What you return should be the lines from the first line of the records below through the line holding "24-10 Probeercircus (1568, 591)", unchanged.

BEGIN Data excerpts

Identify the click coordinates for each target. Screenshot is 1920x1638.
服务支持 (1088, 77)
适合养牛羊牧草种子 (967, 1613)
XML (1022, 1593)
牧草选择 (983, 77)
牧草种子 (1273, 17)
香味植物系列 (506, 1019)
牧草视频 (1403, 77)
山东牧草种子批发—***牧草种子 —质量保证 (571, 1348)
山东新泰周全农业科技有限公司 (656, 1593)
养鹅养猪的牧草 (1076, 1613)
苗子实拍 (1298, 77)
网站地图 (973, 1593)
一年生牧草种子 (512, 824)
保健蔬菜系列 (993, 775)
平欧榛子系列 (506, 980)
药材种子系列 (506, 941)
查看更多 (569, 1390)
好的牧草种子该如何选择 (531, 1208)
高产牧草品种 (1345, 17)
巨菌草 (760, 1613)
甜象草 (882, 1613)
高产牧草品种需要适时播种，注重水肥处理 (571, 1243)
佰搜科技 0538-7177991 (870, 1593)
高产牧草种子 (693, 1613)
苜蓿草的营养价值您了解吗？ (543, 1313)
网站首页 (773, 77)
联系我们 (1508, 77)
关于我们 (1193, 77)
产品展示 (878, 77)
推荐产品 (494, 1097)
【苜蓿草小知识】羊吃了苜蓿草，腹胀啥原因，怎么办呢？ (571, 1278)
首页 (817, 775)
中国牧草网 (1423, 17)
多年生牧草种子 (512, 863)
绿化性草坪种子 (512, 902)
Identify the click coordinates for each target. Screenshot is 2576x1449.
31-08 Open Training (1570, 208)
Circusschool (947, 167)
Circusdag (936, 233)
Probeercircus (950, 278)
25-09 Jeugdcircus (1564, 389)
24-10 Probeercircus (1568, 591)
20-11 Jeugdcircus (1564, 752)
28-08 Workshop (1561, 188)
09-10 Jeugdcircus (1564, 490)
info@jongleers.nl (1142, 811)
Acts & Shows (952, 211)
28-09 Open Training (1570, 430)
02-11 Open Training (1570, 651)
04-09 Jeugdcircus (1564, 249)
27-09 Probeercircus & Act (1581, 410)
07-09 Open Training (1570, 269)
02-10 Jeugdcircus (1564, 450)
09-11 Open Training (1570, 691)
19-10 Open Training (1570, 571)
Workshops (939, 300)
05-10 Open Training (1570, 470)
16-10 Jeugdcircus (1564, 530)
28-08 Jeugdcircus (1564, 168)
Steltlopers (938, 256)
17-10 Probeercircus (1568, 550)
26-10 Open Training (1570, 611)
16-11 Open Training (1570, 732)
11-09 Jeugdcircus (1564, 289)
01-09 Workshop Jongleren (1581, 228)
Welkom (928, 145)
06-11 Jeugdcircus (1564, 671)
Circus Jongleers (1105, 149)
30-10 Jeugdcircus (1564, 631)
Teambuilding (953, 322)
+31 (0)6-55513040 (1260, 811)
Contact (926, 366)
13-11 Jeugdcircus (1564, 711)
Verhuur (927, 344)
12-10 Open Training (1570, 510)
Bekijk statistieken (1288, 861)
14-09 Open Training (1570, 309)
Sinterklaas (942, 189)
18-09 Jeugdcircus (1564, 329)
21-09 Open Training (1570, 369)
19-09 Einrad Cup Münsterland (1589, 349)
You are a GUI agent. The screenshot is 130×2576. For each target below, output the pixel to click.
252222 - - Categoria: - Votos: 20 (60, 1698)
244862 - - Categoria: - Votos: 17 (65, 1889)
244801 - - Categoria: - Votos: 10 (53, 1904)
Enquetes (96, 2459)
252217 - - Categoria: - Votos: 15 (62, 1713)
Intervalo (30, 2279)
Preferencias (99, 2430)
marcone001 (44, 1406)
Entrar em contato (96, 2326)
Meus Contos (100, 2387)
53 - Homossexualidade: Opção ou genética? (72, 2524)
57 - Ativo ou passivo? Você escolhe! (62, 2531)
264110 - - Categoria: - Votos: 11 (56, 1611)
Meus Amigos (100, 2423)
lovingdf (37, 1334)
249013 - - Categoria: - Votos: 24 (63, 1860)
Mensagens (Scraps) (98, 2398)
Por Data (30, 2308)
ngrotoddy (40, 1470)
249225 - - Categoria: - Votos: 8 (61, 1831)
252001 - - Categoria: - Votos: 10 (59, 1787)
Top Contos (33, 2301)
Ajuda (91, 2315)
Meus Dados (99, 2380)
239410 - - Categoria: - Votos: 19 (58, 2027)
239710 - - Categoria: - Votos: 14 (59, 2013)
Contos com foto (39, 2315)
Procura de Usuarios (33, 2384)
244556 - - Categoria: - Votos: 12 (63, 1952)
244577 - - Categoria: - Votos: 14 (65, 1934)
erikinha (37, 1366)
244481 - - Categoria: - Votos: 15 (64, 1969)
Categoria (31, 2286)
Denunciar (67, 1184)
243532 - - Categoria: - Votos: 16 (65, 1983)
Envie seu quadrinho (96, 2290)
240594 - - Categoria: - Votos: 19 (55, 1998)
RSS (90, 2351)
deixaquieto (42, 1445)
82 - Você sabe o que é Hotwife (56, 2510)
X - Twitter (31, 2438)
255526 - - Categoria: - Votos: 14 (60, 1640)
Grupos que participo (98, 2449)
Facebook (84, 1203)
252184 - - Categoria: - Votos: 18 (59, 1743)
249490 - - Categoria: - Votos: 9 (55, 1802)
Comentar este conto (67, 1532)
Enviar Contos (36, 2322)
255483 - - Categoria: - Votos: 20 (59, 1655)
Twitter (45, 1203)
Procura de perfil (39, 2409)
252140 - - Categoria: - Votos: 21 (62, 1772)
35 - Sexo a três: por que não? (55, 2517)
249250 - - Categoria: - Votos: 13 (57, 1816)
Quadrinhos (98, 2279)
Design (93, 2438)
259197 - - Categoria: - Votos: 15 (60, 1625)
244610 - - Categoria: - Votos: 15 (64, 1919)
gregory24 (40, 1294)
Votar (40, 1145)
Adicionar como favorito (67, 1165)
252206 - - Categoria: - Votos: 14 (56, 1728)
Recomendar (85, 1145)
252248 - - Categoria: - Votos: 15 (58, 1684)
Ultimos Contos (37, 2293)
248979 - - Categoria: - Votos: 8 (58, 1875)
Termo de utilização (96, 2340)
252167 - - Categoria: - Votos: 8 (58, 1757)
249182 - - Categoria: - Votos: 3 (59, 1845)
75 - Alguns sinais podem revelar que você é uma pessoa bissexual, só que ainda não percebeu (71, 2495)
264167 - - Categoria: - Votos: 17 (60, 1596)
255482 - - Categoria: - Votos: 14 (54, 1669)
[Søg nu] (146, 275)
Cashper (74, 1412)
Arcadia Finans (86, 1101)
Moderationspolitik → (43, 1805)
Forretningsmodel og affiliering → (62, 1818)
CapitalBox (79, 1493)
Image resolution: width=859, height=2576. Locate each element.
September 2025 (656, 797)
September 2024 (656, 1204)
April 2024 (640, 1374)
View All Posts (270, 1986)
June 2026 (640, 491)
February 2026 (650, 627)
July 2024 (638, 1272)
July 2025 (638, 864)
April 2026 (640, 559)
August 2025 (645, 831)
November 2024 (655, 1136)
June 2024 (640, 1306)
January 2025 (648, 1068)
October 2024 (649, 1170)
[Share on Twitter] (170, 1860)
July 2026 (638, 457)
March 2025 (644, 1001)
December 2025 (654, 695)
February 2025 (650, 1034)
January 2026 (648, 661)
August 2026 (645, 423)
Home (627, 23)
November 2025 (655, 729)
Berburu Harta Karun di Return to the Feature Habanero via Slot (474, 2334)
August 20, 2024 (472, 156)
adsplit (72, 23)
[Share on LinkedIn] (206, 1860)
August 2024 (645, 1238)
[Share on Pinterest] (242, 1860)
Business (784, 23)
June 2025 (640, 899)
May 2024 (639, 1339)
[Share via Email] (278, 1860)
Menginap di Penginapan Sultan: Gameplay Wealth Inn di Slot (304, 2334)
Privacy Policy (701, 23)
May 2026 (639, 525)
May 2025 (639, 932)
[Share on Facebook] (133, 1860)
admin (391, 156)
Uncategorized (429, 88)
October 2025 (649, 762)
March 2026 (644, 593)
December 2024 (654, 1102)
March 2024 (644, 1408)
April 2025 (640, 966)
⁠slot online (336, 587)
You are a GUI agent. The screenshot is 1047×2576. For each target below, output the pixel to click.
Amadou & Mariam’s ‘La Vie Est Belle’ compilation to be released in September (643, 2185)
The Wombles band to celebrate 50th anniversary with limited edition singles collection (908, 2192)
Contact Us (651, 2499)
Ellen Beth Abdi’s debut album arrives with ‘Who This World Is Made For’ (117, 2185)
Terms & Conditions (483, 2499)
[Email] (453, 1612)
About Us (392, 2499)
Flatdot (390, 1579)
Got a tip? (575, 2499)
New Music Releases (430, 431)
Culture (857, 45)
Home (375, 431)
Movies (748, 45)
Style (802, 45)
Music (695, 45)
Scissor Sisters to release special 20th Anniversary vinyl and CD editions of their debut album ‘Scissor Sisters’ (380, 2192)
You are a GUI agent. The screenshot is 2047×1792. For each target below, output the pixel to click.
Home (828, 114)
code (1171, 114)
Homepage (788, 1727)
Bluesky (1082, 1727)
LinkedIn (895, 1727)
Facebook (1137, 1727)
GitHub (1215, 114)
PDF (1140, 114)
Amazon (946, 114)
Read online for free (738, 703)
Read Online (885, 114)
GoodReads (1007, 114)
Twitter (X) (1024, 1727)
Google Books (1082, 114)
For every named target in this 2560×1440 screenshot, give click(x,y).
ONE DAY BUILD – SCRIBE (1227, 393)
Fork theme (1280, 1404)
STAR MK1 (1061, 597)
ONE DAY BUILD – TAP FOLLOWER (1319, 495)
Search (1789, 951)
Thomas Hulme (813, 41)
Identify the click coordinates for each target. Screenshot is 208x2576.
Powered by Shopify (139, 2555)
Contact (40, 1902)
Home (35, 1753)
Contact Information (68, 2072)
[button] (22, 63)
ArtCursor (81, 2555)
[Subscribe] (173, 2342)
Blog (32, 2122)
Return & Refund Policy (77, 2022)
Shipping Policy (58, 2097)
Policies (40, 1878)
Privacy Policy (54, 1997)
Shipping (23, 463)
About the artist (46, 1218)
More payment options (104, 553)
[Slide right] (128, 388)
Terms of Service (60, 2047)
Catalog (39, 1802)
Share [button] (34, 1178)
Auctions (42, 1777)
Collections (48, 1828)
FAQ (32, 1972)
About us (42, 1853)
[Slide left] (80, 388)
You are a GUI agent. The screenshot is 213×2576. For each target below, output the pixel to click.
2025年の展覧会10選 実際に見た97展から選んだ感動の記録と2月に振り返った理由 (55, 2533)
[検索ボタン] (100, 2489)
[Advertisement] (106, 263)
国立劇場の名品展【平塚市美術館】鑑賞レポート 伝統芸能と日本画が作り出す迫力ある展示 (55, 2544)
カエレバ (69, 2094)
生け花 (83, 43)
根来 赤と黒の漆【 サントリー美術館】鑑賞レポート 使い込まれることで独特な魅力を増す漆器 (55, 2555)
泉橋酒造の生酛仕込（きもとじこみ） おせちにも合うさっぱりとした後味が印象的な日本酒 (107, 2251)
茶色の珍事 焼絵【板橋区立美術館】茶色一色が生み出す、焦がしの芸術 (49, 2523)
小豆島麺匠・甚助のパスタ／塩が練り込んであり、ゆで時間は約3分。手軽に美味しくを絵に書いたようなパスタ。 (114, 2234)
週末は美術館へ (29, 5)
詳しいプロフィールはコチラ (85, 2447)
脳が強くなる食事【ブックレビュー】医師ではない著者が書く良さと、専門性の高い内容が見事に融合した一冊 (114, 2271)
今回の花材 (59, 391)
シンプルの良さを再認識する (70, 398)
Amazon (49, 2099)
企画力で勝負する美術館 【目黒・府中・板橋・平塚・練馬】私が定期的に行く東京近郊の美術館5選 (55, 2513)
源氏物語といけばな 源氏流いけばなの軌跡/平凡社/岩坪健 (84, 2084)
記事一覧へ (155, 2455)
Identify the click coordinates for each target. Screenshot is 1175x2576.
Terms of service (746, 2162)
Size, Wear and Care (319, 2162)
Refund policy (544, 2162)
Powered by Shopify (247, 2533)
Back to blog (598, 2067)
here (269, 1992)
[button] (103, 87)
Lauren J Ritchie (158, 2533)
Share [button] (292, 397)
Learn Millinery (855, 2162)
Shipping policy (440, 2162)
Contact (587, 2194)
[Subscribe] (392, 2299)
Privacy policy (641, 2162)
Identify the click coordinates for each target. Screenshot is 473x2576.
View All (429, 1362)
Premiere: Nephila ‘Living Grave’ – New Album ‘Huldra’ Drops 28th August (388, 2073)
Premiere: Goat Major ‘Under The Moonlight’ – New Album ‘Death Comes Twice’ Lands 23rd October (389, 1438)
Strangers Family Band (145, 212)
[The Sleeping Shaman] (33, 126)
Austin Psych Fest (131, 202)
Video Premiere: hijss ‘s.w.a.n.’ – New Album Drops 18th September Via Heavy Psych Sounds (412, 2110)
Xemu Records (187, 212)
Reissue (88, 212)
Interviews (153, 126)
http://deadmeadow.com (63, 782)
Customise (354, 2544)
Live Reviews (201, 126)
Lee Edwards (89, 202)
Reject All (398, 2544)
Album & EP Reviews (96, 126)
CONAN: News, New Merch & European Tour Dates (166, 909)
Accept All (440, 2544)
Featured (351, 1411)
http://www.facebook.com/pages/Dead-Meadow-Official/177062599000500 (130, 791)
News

END Data excerpts

Answer below:
Identify the click coordinates for each target. Screenshot is 1920x1638.
服务支持 (1088, 77)
适合养牛羊牧草种子 (967, 1613)
XML (1022, 1593)
牧草选择 (983, 77)
牧草种子 (1273, 17)
香味植物系列 (506, 1019)
牧草视频 (1403, 77)
山东牧草种子批发—***牧草种子 —质量保证 (571, 1348)
山东新泰周全农业科技有限公司 (656, 1593)
养鹅养猪的牧草 (1076, 1613)
苗子实拍 (1298, 77)
网站地图 (973, 1593)
一年生牧草种子 (512, 824)
保健蔬菜系列 (993, 775)
平欧榛子系列 (506, 980)
药材种子系列 (506, 941)
查看更多 (569, 1390)
好的牧草种子该如何选择 (531, 1208)
高产牧草品种 (1345, 17)
巨菌草 (760, 1613)
甜象草 (882, 1613)
高产牧草品种需要适时播种，注重水肥处理 (571, 1243)
佰搜科技 0538-7177991 (870, 1593)
高产牧草种子 (693, 1613)
苜蓿草的营养价值您了解吗？ (543, 1313)
网站首页 (773, 77)
联系我们 (1508, 77)
关于我们 (1193, 77)
产品展示 (878, 77)
推荐产品 (494, 1097)
【苜蓿草小知识】羊吃了苜蓿草，腹胀啥原因，怎么办呢？ (571, 1278)
首页 (817, 775)
中国牧草网 (1423, 17)
多年生牧草种子 (512, 863)
绿化性草坪种子 (512, 902)
Identify the click coordinates for each target. Screenshot is 2576x1449.
31-08 Open Training (1570, 208)
Circusschool (947, 167)
Circusdag (936, 233)
Probeercircus (950, 278)
25-09 Jeugdcircus (1564, 389)
24-10 Probeercircus (1568, 591)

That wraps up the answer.